Se la entregué, y a grandes pasos Irzubeta desapareció.

Aguardándole, nos sentamos sobre el mármol de un escalón.

Temblaba de frío en la oscuridad. El agua se estrellaba rabiosamente contra los mosaicos del patio. Involuntariamente se me cerraron los párpados, y por mi espíritu resbaló en un anochecimento lejano, el semblante de imploración de la amada niña, inmóvil, junto al álamo negro. Y la voz interior, recalcitrante, insistía:

—¡Te he querido Eleonora! ¡Ah! si supieras cuanto te he querido!

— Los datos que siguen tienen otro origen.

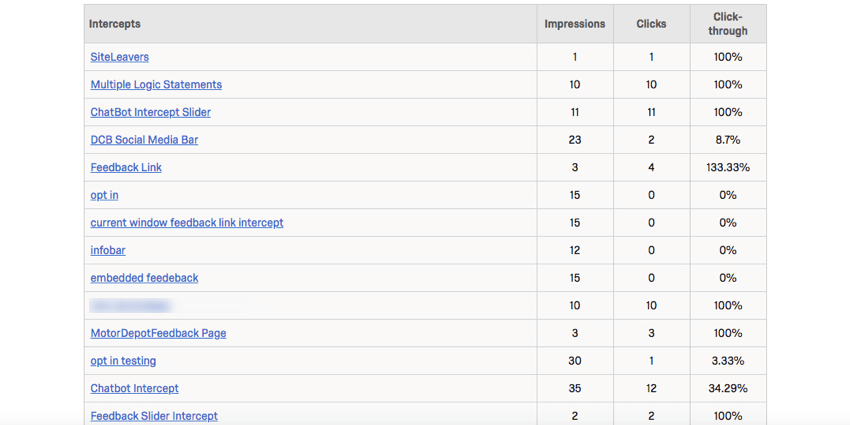
Task: Open current window feedback link intercept
Action: [x=186, y=223]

Cuando llegó Enrique, traía unos volúmenes bajo el brazo.

—¿Y eso?

—Es la Geografía de Malte Brun. Me la guardo para mi

—¿Cerrastes bien la puerta?

—Sí, lo mejor que pude.

—¿Habrá quedado bien?

—No se conoce nada.

—¿Ché, y el curdelón ese? ¿Habrá cerrado con llave la puerta de calle?

La ocurrencia de Enrique fué acertada. La puerta cancel estaba entreabierta y salimos.

Un torrente de agua borbolleando, corría entre dos aceras, y menguada su furia, la lluvia descendía fina, compacta, obstinada.